The core of RL lies in the reward functions – how we provide feedback to the model. I designed a suite of functions, each targeting a specific aspect of good 2048 play:

Format Compliance Rewards:

These reward functions are used to teach the model on how to respond and what format to follow when responding.

  • tag_presence_reward_fn: Gives partial credit (0.25 points each, max 1.0) for simply including each of the four required tags (<think>, </think>, <answer>, </answer>). This encourages the model to remember all parts of the structure.
Click here to expand tag_presence_reward_fn
        def tag_presence_reward_fn(completions: List[str], **kwargs) -> List[float]:
            """
            Gives 0.25 for each required tag present (max 1.0).
            Required tags: <think>, </think>, <answer>, </answer>
            """
            rewards = []
            # Extract the raw response text from the completion structure
            responses = [comp[0]["content"] for comp in completions]
            for response in responses:
                score = 0.0
                # Check for the presence of each required tag
                if "<think>" in response: score += 0.25
                if "</think>" in response: score += 0.25
                if "<answer>" in response: score += 0.25
                if "</answer>" in response: score += 0.25
                rewards.append(score)
            return rewards
  • tag_order_reward_fn: Gives a full reward (1.0) only if the tags appear in the correct sequence: <think> block followed by <answer> block. This ensures logical flow.
Click here to expand tag_order_reward_fn
    def tag_order_reward_fn(completions: List[str], **kwargs) -> List[float]:
        """
        Gives 1.0 if tags appear in correct order:
        <think>...</think>...<answer>...</answer>
        """
        # Regex pattern to match the correct sequence of tags with content in between
        # .*? makes the matching non-greedy
        # re.DOTALL allows '.' to match newline characters
        pattern = r"<think>.*?</think>.*?<answer>.*?</answer>"
        responses = [comp[0]["content"] for comp in completions]
        # Return 1.0 if the pattern is found in the response, 0.0 otherwise
        return [1.0 if re.search(pattern, comp, re.DOTALL) else 0.0 for comp in responses]
  • valid_action_reward_fn: The model’s final output within <answer> must be one of the four allowed moves. This involves two steps:
Click here to expand valid_action_reward_fn
        def parse_action(completion: str) -> str:
            """
            Extracts content between <answer> tags, normalizes it,
            and validates against allowed actions.

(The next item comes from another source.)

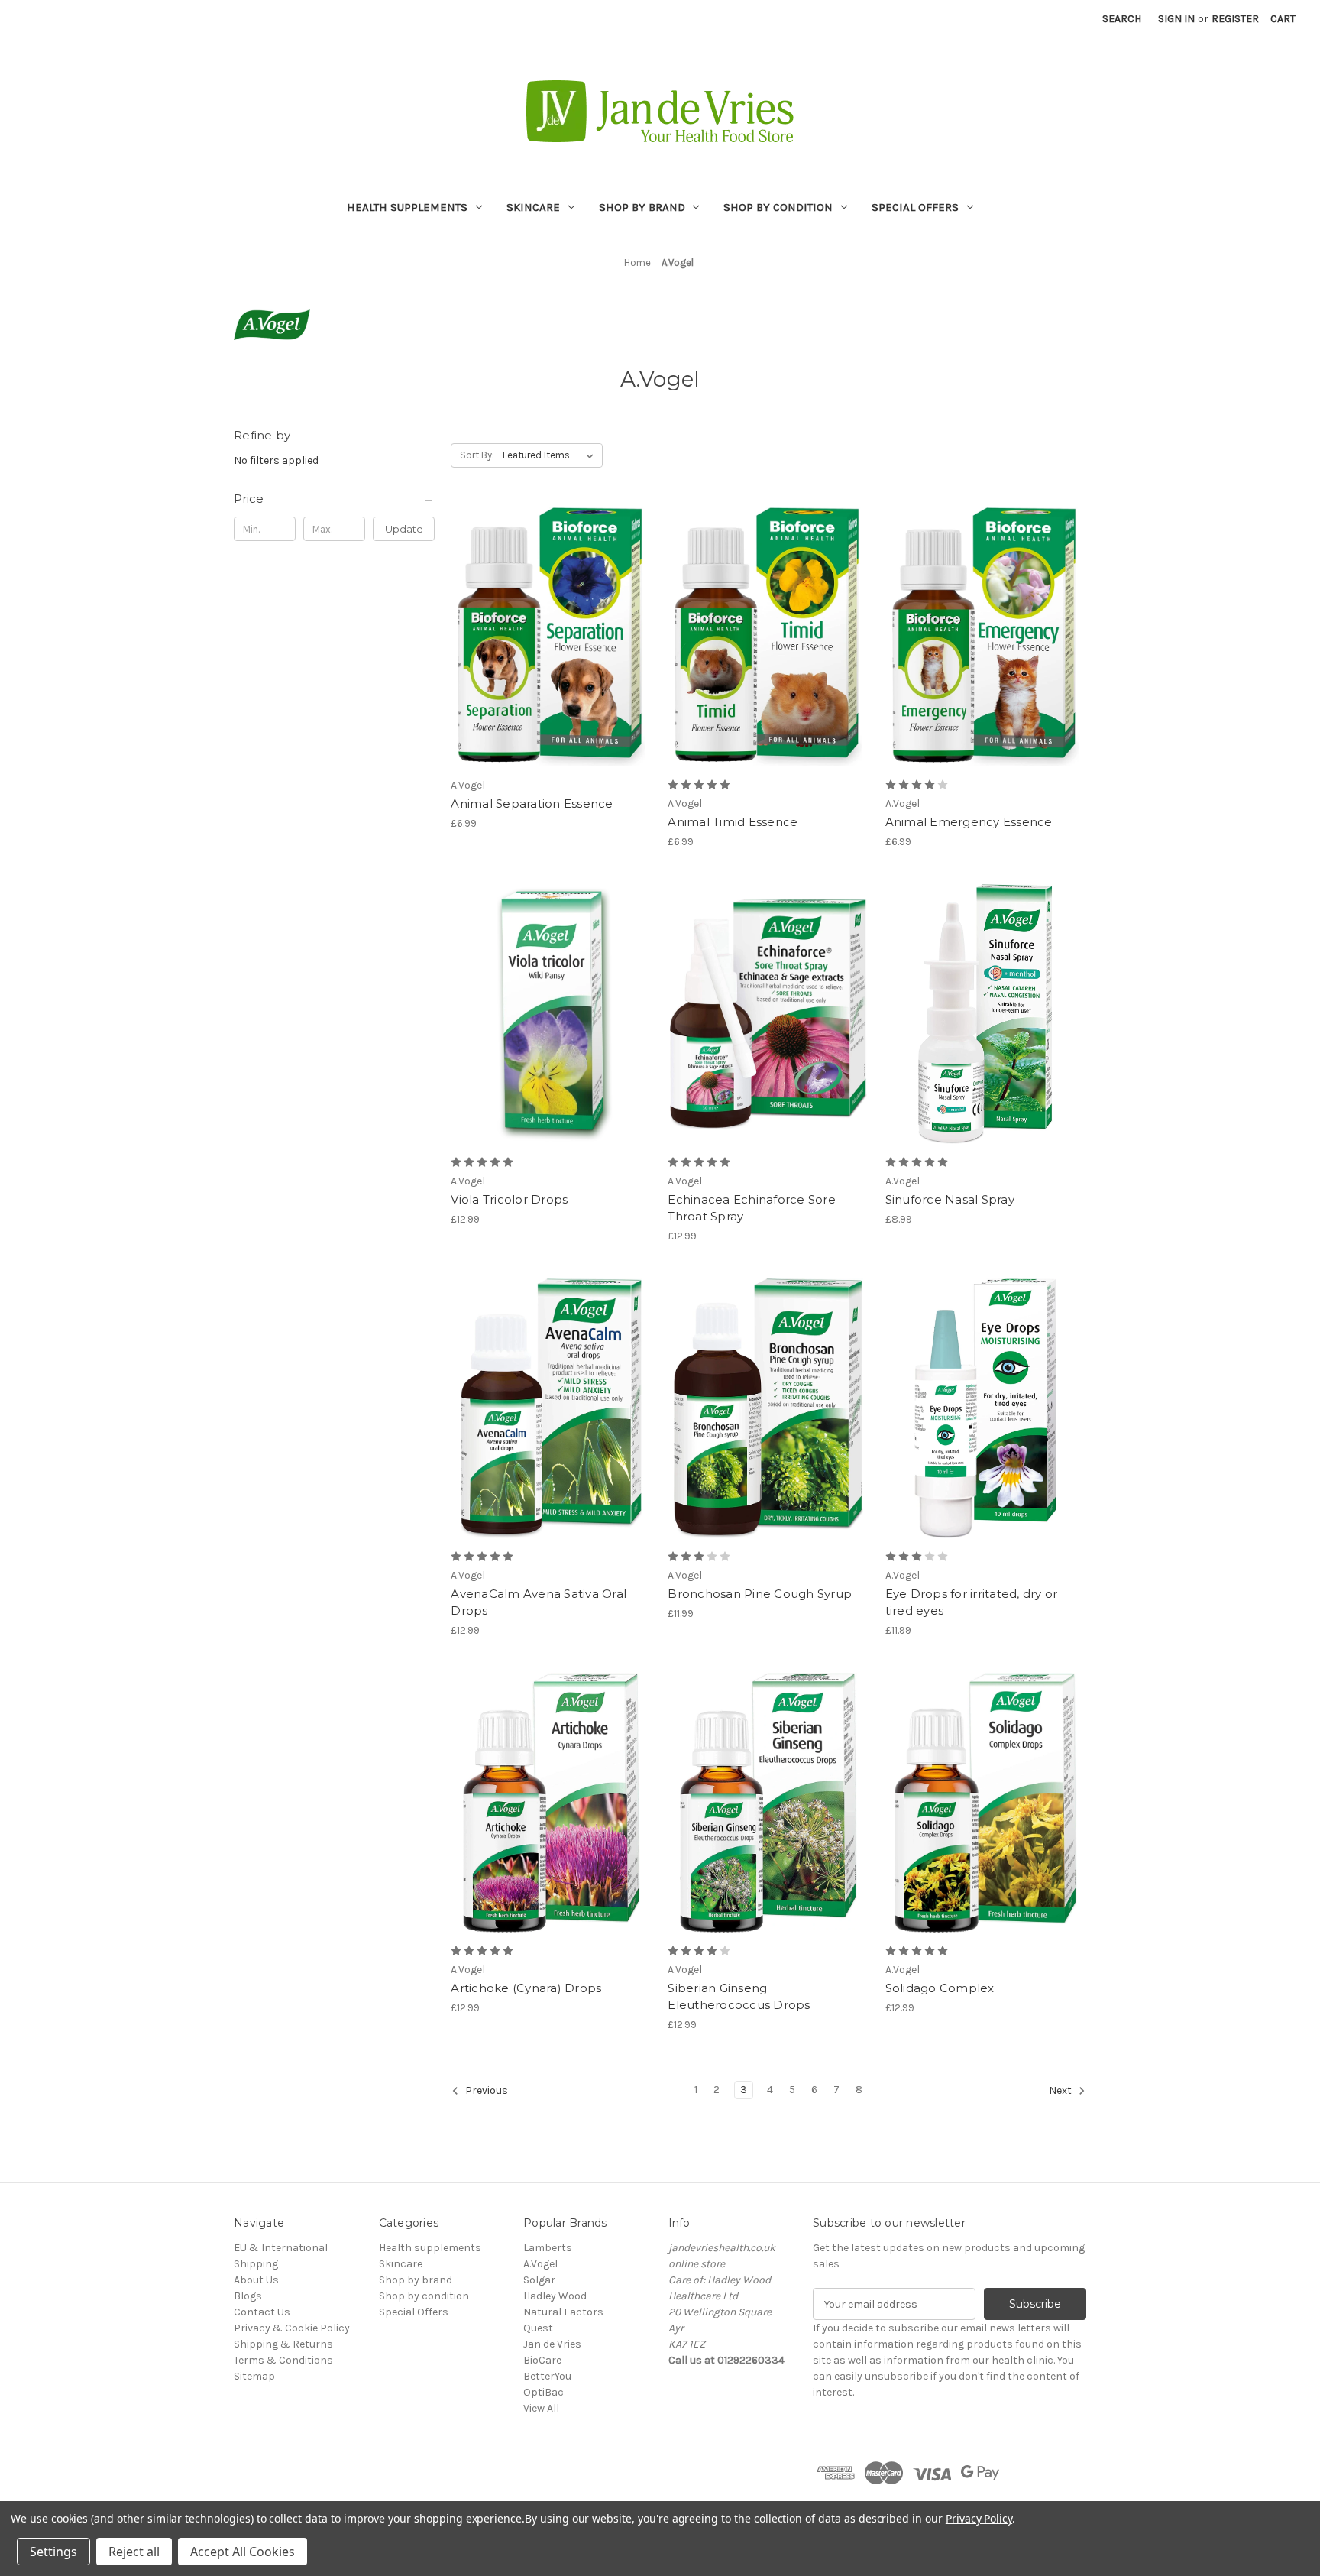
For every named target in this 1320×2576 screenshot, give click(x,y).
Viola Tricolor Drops (509, 1199)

            Returns: Valid action (lowercase) or empty string if not found/invalid.
            """
            # Search for the <answer> block using regex, allowing for surrounding whitespace
            # re.DOTALL makes '.' match newlines, robustly capturing multi-line answers
            match = re.search(r"<answer>\s*(.*?)\s*</answer>", completion, re.DOTALL)
            if not match:
                # Return empty string if <answer> tags are not found
                return ""

            # Extract the content, remove leading/trailing whitespace, convert to lowercase
            action = match.group(1).strip().lower()

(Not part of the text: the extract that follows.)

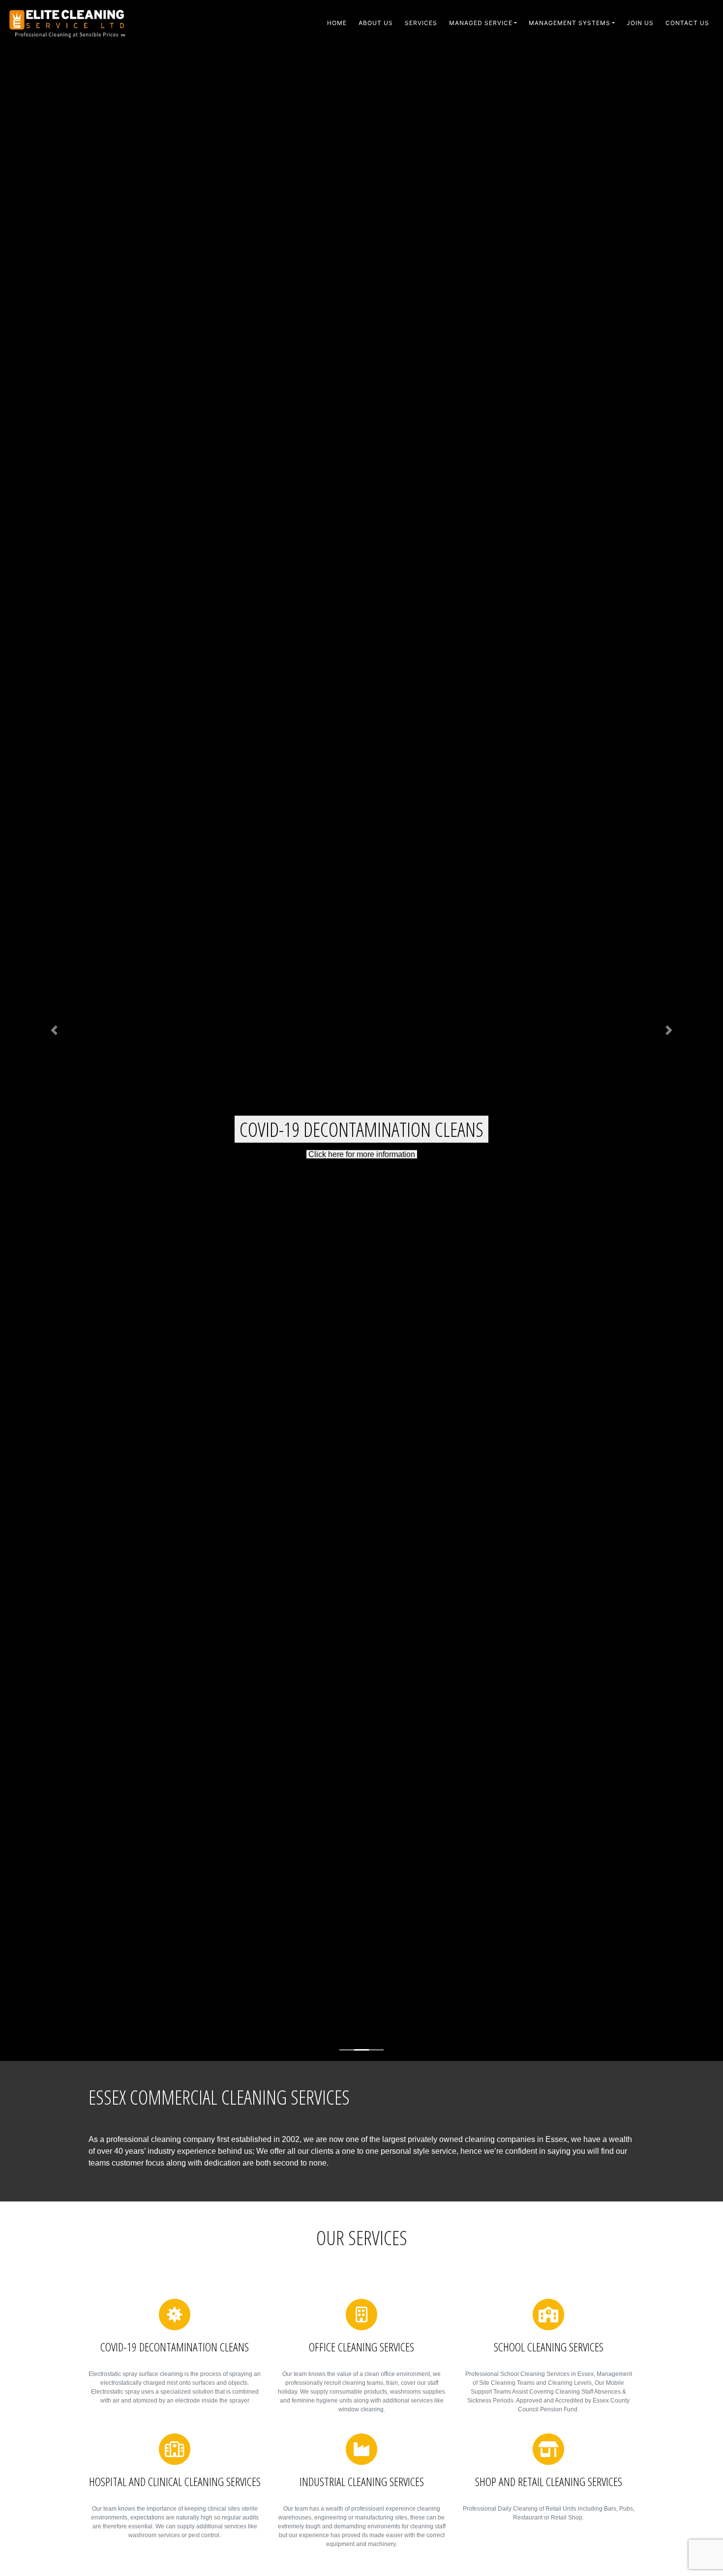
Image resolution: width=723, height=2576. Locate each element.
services (421, 23)
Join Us (640, 23)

            # Check if the extracted action is one of the valid moves
            return action if action in {"up", "down", "left", "right"} else ""

         def valid_action_reward_fn(completions: List[str], **kwargs) -> List[float]:
            """
            Gives 1.0 if the parsed action from the completion is valid
            (up/down/left/right), 0.0 otherwise.
            """
            responses = [comp[0]["content"] for comp in completions]
            # Apply the parse_action function to each response.
            # Reward is 1.0 if parse_action returns a non-empty string (a valid move),
            # and 0.0 if it returns an empty string (invalid or missing move).
            return [1.0 if parse_action(response) else 0.0 for response in responses]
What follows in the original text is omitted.